As a Mom of 3 who attended a total of 6 preschools, I really can’t stress the importance of finding one that is right for you, your child, and your pocketbook! Not all preschools are the same. Taking time to do your research will likely guarantee a smooth transition and a great year for all.

I looked at preschools like other people look at colleges. Hey, kids are only three-years-old once right? I wanted to make sure they were in an environment of nurturing, creative skill-building, support, arts and the right mix of academics.

Here’s some items to consider when looking at preschools.

1.  Start with proximity. If your child is only going to be in a pre-k for 2.5 or 3 hours, you simply don’t want to drive too far. Therefore, decide your radius and make a list of all the schools in that range to visit.

2. Ask around. The best schools have a reputation that precedes them. Get referrals from friends, co-workers and other moms you meet.
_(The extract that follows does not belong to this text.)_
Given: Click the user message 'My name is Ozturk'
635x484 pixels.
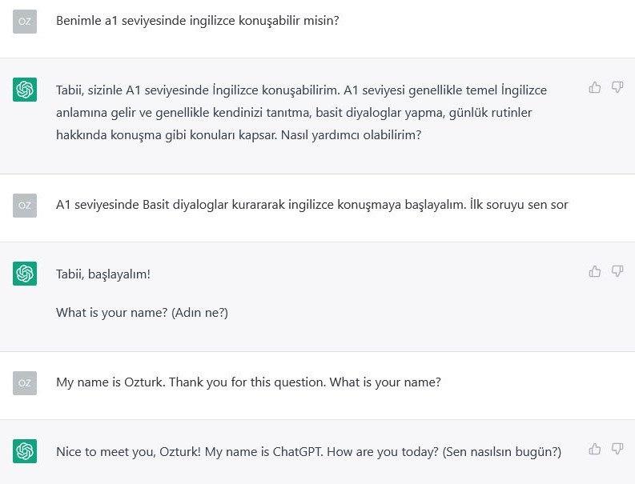Looking at the screenshot, I should click(x=248, y=382).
The children’s room and children’s librarian at your local library may also have a listing of preschools or information on individual local schools.

3.  Don’t make an instant decision regarding a church school vs. a private school. They both have advantages and disadvantages and are largely based on their head teachers style of teaching. However, most church preschools do incorporate some religion in their lessons or prayer before snacks. If that is unacceptable to you, stick with a private school.

4. Call to schedule appointments when school is in session to see how it is run and what the children are doing.  Of course, that’s not possible in the summer but  you can look in the spring for the following fall. Some people put babies on wait lists for particular schools they want, so you can even look if your child is still crawling.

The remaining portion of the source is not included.